Chinese medical diagnosis: Heart failure (syndrome of the Yang deficiency and water stasis, and blood stasis blocking collaterals). Etiology and pathogenesis: The patient’s chest tightness and shortness of breath were caused by the damage of the Yang Qi for a long time, and the Yang could not spread water for usage but accumulated it in the heart and lungs with blood stasis. The tongue was pale and dark with a white coating, and the pulse was rapid; thus, the syndrome was characterized as a Yang deficiency and water stasis with blood stasis blocking the collaterals. Chinese medicine treatment: To address both symptoms and root causes, modified Wuling decoction was given to the patient. Prescription: Pericarpium Trichosanthis 10 g, Semen Lepidii 10 g, Ramulus Cinnamomi 15 g, Poria 20 g, Polyporus 20 g, Rhizoma Atractylodis Macrocephalae 30 g, and Radix Pseudostellariae 15 g. These herbs were boiled in water for decoction usage, po, and qd. Prescription analysis: In the Wuling powder, Rhizoma Alismatis was the monarch drug for clearing dampness and promoting dieresis, Poria, Polyporus, and Rhizoma Atractylodis Macrocephalae were the minister drugs to strengthen the effect of the monarch drug, Ramulus Cinnamomi was the guide drug to warm the Yang to promote the circulation of Qi and body fluid, and dispelling external pathogens. This traditional Chinese decoction treated both the symptoms and causes as the principle, consequently benefiting the Qi and Yang in order to activate the blood and invigorate the water.
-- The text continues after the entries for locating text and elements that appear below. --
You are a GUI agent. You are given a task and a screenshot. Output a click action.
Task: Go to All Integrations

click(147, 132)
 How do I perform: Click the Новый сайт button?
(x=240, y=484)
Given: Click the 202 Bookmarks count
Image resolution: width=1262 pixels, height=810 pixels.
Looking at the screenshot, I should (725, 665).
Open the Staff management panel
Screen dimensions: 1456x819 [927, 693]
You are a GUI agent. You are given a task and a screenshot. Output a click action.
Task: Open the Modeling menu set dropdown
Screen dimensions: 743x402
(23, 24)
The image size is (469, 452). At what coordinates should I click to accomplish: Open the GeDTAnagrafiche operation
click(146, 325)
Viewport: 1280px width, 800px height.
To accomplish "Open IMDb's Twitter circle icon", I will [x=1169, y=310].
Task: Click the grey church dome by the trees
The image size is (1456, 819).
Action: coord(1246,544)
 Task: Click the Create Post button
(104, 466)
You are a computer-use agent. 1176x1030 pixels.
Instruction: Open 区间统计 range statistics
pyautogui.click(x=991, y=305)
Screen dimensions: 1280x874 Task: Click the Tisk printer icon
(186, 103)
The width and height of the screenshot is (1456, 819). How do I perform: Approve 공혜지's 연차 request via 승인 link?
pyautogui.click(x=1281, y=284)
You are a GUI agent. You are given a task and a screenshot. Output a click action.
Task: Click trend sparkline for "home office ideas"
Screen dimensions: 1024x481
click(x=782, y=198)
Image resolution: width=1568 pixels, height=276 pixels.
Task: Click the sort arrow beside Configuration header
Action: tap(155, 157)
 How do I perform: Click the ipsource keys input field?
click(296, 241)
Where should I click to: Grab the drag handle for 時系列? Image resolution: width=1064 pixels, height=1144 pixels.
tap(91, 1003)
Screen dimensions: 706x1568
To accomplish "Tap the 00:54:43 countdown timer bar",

Recheck of the UCG on February 13: EF of 41%, changes in hypertension, left ventricular dysfunction, left ventricular mural thrombus (41 × 18 mm), mitral and tricuspid regurgitation (mild), and pericardial effusion (small amount). Ambulatory blood pressure: 1. The 24-h ambulatory blood pressure curve showed a non-spoon shape distribution and 2. blood pressure increased in the morning. Dynamic ECG: Sinus rhythm, ST-T changes, and a 24-h heart rate variability analysis showed a decrease. The patient was discharged after the symptoms improved. The patient’s spirit was good, the shortness of breath and chest tightness were relieved, there was no cough and phlegm, no chest pain, slept well, and had normal bowel movements. Physical examination: The breath sounds in both lungs were slightly thicker, and no wet rales were heard. The cardiac dullness circle expanded to the left, the rhythm was uniform, and no pathological murmur was heard in the auscultation area of each valve. Diagnosis and treatment from June 13, 2018 to July 21, 2018 were similar to that in hospital, except the cedilan and sodium nitroprusside, and decreased dosage of furosemide (10 mg, qd, po) and spironolactone (10 mg, qd, po). Reexamination of the UCG on February 21: EF of 49%, cardiac changes of hypertension and alcoholic cardiomyopathy, left ventricular dysfunction (mild), left ventricular mural thrombus (22 × 12 mm), and mitral regurgitation (mild) (Fig. 4).